リーエヒルデとザークは、わずかにザークが前を歩き先導するような形で、この旧市街の路地の奥を、さきほどから無言で歩いている。すれ違う人間はまばらで、その多くは年寄りたち。聞けば、ここ二十年来、年金暮らしの老人たちが、この地の静けさを好んで住み着くことが多いという。そのこともあってか、地区全体が、今はどこか、エネルギーに乏しい。なにか全体に眠っているような街区である。

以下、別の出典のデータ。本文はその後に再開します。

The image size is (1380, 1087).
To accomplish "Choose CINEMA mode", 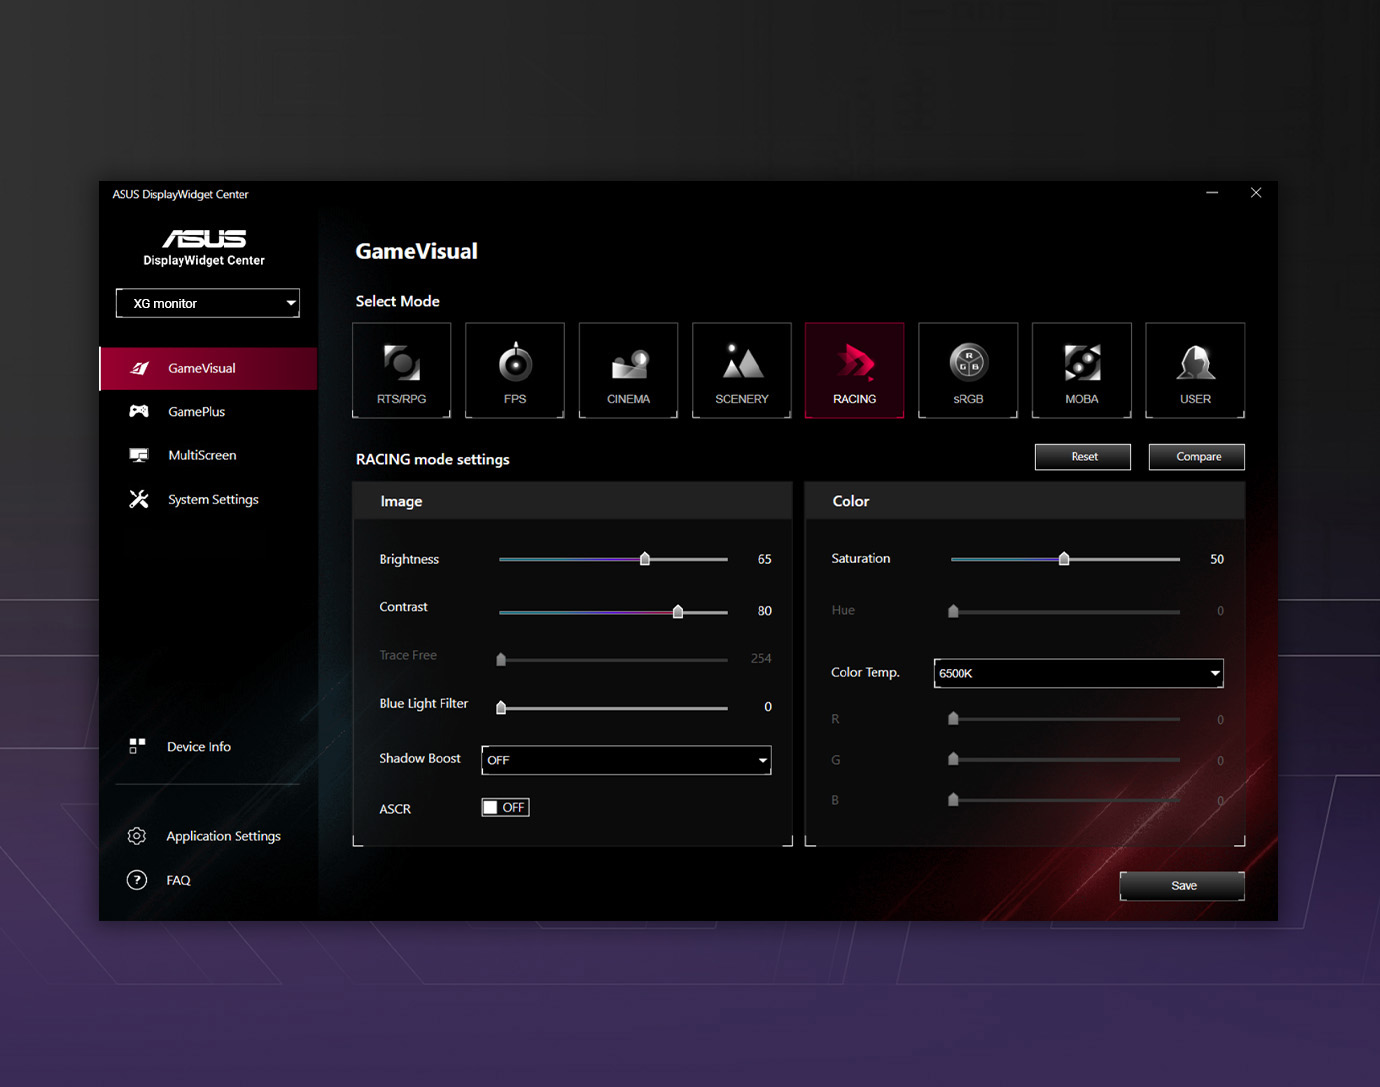I will (628, 370).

路地の幅はやや狭く、路面を覆う石畳も古めかしい。ところどころめくれあがった舗装は、補修もされず、そのまま放置されている。古い路地に沿って、石壁や垣根に囲まれた多くの邸宅があり、その多くは無人のようだ。壁面の大部分が深い蔦に覆われた屋敷が、あちこち目につく。手入れのされなくなった庭園の樹木は、自由奔放に大きく茂り、一部は通りの上にまで大きな枝を張りだしている。
「どこまで歩くのですか?」
リーエヒルデが、後ろからきいた。
ザークは少し面倒そうにふりかえり、もうすぐだ、と簡単に答えた。
このやりとりは、すでにここまで四回、繰り返された。
ザークは路地を左に折れ、ふたり並んで歩くには幅の狭い、垣根と垣根に挟まれた抜け道のようなところを、とくに急ぎもせず、一定の速度で進んでゆく。二人の侵入に驚いた小鳥たちが、群れになって飛び立ち、どこかの空へと消えてゆく。鳥たちの羽音が消えると、あとにはもう、何の音も聞こえない。太陽が斜めに降りこみ、緑の路地を、どこか眠たげな光で包んでいる。